Work order: Filter the listing for lines containing "date".

Information provided:
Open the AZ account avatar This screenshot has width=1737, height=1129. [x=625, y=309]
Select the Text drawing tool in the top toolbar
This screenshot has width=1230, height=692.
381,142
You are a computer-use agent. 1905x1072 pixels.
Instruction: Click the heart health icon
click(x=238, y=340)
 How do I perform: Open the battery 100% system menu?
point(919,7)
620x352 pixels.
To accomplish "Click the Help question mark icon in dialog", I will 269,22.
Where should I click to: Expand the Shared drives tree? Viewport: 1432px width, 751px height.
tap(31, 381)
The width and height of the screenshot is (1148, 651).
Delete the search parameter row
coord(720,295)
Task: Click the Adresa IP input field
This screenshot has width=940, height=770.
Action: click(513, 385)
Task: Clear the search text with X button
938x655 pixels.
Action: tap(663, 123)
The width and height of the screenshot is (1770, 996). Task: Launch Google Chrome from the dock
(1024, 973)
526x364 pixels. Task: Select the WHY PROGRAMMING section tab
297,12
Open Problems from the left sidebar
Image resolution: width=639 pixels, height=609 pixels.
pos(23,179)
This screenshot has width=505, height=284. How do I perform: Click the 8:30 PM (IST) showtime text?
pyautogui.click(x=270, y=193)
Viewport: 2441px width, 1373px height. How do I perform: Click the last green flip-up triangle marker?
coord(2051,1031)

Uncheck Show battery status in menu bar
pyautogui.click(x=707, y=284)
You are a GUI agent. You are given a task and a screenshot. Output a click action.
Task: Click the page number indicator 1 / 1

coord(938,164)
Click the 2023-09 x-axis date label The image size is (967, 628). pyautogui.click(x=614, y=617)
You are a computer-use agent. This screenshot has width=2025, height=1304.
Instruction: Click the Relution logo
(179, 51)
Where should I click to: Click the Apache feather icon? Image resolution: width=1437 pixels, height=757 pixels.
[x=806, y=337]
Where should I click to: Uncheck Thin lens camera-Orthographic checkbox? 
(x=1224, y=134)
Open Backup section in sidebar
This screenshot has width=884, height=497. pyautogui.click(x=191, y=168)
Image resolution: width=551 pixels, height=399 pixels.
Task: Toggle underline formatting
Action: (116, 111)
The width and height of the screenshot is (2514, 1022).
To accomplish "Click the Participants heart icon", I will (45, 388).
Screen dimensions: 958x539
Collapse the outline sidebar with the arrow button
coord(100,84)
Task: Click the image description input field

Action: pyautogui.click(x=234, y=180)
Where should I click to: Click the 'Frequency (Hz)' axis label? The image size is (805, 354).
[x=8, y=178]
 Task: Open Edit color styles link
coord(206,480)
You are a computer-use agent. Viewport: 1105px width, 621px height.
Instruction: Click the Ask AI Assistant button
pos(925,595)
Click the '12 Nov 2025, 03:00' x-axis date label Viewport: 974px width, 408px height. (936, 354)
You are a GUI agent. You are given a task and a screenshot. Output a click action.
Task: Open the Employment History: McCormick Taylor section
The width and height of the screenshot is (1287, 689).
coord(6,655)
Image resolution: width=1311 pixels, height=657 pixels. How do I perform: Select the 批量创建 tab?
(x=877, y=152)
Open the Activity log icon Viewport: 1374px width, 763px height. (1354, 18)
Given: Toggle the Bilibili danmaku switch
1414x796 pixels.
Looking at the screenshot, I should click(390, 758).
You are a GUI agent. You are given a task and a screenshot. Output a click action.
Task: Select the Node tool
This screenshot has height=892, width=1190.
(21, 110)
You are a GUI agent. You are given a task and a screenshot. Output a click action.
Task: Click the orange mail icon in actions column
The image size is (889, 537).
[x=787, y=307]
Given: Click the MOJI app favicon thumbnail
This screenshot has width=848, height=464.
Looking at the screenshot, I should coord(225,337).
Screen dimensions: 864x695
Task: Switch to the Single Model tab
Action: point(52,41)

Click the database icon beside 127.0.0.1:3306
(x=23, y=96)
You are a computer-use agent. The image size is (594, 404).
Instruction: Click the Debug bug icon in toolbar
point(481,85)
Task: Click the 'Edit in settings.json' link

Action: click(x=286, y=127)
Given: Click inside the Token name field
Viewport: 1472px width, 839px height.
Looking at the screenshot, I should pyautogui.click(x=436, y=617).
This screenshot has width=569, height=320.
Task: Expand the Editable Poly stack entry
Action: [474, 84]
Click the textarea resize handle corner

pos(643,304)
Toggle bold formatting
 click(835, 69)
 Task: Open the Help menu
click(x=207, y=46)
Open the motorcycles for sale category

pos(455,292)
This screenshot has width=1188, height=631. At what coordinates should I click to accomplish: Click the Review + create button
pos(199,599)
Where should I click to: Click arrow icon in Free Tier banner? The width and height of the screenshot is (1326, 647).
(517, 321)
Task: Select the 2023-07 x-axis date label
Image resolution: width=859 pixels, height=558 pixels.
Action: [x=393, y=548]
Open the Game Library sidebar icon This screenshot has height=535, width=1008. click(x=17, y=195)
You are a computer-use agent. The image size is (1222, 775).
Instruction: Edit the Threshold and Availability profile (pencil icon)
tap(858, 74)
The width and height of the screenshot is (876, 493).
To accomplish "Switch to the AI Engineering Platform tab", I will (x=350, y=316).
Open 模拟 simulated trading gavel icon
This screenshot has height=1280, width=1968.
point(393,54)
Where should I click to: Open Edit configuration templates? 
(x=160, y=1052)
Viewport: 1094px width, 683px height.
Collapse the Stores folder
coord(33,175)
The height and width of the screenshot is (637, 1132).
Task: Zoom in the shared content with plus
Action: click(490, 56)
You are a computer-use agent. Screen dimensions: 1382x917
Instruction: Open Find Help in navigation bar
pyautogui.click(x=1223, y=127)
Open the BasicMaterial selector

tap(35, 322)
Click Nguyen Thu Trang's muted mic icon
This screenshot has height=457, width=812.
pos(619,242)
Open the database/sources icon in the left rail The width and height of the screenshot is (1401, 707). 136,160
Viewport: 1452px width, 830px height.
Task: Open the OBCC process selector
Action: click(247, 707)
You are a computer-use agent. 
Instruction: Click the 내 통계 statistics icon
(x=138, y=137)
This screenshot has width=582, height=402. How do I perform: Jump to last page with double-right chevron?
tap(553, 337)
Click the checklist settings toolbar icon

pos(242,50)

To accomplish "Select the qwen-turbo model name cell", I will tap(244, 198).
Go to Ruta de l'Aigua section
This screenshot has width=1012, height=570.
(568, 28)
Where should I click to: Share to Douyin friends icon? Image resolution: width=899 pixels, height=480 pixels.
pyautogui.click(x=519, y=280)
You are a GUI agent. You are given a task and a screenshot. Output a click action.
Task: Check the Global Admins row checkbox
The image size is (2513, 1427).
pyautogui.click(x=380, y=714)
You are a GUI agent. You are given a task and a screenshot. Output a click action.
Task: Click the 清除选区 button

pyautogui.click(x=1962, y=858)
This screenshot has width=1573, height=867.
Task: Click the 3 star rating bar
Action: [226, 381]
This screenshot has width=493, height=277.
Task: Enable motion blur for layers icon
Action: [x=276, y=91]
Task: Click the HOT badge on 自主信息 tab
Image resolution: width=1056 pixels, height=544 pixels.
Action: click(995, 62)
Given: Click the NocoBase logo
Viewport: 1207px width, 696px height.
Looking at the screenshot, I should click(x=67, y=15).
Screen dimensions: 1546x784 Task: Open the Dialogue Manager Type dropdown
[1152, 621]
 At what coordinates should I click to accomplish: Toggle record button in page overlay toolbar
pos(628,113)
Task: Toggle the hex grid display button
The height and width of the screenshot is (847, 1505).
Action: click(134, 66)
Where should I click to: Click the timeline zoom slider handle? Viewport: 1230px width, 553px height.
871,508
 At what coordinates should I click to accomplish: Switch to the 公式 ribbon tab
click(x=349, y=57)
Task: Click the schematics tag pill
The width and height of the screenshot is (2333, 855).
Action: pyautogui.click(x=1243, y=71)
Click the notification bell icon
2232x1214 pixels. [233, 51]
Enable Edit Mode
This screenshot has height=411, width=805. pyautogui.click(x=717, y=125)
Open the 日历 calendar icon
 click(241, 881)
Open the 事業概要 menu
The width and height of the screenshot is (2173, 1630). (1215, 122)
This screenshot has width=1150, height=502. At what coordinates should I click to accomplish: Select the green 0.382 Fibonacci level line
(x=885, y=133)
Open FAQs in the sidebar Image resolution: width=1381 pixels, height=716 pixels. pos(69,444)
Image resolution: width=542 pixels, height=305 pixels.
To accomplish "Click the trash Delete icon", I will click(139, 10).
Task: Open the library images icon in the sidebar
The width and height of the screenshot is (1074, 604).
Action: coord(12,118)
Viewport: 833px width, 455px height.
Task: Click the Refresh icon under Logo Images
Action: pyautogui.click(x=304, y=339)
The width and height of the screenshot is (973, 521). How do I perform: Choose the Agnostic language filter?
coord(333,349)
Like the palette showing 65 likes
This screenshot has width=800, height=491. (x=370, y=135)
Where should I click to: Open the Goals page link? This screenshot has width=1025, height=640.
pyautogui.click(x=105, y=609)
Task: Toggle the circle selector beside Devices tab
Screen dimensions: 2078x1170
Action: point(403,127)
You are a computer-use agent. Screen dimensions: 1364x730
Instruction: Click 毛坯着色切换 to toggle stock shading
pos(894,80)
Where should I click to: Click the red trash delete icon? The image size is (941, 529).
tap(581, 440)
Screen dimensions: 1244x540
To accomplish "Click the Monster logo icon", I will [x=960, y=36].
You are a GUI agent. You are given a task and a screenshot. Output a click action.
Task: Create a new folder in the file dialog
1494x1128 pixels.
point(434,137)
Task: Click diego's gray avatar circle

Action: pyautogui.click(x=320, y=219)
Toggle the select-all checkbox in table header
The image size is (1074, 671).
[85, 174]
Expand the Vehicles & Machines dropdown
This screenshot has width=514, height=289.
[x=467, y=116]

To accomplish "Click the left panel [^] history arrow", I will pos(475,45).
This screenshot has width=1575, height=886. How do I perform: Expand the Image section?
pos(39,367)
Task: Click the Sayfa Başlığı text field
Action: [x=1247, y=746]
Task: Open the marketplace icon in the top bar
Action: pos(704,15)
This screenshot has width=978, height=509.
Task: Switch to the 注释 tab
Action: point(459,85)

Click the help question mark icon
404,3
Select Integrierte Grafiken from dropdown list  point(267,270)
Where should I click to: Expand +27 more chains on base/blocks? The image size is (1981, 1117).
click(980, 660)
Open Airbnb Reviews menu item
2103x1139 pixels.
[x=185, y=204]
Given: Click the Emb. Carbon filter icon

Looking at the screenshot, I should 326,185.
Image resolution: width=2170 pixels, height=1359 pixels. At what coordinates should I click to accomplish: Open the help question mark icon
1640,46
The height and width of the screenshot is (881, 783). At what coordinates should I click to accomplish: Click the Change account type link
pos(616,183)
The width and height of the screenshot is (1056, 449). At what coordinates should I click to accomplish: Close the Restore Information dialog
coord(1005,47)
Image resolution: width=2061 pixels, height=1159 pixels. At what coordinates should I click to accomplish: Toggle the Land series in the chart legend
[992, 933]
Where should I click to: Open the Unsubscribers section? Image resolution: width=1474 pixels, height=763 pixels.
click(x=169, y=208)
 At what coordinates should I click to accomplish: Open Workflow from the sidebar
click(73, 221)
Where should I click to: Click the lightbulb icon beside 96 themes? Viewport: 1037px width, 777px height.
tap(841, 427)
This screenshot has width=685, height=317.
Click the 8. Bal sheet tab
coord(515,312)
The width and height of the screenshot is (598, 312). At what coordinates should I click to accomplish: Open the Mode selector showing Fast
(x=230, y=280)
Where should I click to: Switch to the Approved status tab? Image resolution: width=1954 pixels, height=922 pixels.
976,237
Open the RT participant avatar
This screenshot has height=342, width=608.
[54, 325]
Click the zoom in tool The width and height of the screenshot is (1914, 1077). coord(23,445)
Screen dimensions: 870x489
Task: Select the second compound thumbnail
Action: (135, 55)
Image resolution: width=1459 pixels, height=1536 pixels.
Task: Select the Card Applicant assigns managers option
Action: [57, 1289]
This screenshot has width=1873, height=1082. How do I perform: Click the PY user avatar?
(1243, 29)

Problem solution:
Click the 2023-09 x-axis date label The image size is (967, 628). pyautogui.click(x=614, y=617)
Click the '12 Nov 2025, 03:00' x-axis date label Viewport: 974px width, 408px height. (936, 354)
Task: Select the 2023-07 x-axis date label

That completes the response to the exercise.